_What you will do_
Return the lines of the data below in which the string "email" occurs.

=====

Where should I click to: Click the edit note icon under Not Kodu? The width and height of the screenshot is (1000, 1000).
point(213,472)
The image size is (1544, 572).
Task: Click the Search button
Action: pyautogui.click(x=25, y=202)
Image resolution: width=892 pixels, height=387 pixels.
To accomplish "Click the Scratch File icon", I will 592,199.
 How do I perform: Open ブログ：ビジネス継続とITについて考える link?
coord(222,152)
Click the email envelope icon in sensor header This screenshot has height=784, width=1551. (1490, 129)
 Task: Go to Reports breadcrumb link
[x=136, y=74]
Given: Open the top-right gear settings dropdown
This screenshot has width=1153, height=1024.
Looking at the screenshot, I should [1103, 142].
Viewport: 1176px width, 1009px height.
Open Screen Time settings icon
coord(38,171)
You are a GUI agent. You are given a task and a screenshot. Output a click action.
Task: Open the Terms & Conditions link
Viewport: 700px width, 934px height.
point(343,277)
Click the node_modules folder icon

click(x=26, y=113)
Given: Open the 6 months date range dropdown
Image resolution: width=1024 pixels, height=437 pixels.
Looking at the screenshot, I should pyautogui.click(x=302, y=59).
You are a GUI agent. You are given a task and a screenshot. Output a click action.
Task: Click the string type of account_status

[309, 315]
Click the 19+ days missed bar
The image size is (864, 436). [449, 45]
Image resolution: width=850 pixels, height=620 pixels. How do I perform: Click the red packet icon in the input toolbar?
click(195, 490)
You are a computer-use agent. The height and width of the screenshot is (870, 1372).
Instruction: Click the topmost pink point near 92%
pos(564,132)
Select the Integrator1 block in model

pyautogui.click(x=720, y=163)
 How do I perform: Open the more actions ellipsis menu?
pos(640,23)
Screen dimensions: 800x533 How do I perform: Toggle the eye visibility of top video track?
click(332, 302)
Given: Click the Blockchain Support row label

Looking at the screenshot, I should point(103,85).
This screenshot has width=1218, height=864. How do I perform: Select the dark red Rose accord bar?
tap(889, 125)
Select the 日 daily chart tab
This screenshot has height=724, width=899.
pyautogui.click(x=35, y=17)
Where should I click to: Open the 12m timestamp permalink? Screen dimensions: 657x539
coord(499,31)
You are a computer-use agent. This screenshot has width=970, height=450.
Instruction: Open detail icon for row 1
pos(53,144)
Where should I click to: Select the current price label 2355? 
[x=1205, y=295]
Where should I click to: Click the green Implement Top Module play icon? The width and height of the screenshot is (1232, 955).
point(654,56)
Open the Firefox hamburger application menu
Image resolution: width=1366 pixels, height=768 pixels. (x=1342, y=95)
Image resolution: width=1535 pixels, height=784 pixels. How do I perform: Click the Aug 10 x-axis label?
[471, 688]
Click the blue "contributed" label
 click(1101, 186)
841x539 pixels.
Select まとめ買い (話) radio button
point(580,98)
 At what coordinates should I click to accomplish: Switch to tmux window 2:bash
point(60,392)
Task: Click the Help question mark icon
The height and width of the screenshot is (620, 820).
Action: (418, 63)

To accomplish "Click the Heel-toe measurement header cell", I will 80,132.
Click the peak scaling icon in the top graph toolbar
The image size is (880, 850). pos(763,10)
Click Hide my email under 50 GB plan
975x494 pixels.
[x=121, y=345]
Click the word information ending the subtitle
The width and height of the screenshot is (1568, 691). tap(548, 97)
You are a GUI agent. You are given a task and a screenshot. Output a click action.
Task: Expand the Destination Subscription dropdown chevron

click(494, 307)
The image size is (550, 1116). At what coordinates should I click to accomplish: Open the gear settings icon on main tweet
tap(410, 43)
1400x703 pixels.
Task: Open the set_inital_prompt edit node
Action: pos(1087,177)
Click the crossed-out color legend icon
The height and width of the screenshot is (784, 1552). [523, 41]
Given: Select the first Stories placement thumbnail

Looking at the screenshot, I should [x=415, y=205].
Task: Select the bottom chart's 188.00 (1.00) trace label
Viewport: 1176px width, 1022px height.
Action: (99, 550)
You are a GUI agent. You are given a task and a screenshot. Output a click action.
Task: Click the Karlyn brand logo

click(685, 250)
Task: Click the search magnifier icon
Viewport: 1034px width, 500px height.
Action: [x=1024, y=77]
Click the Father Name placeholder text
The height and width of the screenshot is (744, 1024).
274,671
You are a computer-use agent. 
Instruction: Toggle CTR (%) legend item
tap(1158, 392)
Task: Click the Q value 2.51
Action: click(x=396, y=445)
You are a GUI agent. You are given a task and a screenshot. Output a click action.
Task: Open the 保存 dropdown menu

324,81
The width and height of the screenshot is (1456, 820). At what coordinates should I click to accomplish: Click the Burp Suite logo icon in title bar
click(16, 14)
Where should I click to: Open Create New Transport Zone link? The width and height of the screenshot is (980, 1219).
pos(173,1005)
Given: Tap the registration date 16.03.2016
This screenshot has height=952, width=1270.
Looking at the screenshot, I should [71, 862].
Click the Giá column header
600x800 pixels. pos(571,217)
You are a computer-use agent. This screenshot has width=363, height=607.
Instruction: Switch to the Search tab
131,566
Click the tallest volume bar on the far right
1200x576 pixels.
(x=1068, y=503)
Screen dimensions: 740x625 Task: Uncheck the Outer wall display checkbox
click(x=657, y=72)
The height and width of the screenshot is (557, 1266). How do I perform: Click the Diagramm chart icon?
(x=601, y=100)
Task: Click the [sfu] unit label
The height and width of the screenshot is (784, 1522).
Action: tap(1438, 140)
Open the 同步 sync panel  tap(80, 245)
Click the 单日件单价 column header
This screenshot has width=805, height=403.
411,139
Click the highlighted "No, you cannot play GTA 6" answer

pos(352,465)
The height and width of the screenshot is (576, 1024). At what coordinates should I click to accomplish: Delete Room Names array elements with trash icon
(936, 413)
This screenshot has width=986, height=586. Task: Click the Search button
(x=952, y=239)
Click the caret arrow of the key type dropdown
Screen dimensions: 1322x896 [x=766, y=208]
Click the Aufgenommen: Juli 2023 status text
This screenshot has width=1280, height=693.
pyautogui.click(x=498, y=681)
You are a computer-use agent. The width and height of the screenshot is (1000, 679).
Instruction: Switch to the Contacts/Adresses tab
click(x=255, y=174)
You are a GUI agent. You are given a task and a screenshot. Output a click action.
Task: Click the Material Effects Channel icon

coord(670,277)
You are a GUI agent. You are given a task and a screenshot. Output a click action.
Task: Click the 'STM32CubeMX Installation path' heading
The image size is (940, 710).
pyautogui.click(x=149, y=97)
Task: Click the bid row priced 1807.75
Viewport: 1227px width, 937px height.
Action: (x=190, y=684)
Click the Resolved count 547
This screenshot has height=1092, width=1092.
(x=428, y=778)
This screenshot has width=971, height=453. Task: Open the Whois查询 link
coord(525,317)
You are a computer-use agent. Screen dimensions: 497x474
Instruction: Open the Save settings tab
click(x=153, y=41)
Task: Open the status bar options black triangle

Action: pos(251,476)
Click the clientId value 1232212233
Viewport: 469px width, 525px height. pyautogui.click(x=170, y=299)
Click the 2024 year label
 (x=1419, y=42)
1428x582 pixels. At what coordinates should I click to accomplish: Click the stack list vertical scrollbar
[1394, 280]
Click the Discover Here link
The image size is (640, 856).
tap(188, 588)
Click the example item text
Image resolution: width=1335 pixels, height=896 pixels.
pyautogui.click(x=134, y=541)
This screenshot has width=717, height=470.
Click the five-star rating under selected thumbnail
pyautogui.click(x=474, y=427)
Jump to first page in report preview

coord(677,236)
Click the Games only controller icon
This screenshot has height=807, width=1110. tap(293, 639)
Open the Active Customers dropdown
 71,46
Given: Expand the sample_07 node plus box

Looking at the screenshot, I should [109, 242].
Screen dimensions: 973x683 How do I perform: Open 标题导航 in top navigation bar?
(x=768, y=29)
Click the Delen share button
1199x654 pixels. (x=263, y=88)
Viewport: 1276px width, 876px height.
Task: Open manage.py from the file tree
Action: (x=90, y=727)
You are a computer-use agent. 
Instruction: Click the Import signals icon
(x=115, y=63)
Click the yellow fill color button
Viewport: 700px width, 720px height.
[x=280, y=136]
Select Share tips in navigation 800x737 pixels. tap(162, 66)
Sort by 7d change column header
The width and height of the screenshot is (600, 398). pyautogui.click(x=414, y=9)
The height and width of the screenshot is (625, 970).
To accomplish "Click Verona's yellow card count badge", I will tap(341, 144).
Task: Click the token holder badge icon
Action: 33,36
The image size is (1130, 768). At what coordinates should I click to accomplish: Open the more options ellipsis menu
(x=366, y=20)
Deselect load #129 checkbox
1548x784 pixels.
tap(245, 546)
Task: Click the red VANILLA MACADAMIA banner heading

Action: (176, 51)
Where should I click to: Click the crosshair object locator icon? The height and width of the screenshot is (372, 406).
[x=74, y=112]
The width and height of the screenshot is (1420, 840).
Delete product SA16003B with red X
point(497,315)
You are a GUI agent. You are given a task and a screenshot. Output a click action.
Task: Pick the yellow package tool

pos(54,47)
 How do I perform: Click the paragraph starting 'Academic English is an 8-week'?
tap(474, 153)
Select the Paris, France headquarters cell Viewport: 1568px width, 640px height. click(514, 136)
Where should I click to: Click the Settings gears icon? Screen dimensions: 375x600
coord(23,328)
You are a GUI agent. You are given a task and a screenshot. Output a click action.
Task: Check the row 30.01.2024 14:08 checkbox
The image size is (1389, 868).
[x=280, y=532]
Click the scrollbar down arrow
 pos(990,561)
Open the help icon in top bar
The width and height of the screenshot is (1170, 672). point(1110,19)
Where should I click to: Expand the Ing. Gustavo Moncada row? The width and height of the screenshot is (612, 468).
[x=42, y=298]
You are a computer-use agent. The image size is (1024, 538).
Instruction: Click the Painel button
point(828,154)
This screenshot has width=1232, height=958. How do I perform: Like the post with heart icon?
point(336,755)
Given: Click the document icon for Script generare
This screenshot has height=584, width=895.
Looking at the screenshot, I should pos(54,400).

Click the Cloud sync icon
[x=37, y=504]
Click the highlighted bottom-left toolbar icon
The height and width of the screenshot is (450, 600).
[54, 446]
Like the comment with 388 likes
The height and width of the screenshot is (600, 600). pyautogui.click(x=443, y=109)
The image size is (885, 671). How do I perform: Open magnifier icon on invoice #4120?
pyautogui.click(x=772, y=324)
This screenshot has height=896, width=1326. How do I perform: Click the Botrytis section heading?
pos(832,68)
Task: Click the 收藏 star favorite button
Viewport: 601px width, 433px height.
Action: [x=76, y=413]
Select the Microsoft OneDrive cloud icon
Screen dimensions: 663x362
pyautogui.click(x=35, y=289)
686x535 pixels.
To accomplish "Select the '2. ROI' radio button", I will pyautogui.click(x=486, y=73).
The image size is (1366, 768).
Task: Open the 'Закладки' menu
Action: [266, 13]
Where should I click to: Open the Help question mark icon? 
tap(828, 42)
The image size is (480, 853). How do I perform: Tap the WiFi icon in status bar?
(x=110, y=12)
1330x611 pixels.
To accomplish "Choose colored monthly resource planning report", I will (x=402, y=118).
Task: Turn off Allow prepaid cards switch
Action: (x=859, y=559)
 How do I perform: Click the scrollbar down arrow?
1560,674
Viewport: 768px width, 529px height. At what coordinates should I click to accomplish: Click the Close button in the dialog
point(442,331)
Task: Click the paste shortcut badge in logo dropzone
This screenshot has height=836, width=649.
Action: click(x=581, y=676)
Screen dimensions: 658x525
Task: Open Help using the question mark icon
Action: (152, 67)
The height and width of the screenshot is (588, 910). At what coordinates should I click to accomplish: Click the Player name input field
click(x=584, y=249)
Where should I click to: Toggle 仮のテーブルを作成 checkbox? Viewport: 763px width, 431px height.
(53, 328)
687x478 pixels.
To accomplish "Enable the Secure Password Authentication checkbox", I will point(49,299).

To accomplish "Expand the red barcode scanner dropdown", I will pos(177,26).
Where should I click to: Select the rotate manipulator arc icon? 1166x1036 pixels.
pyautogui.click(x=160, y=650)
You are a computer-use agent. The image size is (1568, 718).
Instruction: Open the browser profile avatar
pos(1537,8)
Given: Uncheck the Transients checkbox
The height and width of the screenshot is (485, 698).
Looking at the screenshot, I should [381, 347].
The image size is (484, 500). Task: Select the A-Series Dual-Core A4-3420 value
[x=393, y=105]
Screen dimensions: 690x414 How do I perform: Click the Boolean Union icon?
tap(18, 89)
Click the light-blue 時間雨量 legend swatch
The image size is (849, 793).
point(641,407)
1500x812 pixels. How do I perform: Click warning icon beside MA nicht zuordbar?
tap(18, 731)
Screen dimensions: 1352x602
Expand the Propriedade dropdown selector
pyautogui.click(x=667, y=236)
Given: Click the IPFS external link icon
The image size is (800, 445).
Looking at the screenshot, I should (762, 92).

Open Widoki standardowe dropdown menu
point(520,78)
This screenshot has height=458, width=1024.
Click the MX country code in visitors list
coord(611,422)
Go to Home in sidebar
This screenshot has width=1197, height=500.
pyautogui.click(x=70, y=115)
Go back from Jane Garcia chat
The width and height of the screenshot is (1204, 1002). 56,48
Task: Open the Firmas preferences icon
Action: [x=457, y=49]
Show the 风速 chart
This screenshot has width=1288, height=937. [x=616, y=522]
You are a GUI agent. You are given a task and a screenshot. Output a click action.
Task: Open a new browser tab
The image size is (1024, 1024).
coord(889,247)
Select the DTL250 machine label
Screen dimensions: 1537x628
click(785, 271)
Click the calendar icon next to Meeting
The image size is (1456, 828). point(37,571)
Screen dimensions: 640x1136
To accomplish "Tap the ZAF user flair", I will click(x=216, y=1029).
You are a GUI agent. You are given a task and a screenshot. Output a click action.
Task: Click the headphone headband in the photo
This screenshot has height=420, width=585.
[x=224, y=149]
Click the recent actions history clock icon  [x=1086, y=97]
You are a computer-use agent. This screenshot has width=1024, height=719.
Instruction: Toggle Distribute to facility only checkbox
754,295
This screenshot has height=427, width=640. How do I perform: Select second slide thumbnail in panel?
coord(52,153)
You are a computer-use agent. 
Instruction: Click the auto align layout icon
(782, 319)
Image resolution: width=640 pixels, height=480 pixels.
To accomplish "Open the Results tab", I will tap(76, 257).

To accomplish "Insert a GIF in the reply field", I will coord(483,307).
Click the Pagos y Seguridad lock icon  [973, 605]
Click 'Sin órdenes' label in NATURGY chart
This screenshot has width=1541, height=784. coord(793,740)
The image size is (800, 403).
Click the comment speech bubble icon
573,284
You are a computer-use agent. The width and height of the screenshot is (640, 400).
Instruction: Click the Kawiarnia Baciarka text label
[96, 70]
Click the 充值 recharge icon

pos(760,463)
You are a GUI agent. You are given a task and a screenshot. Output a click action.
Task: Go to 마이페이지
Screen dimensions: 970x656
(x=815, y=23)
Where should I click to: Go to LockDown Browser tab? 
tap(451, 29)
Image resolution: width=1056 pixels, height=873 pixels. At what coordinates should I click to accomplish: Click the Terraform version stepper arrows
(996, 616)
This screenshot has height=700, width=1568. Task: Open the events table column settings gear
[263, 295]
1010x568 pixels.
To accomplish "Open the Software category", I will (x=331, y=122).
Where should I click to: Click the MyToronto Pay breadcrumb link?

=====

_Result for this task_
Click the email envelope icon in sensor header This screenshot has height=784, width=1551. (1490, 129)
Click Hide my email under 50 GB plan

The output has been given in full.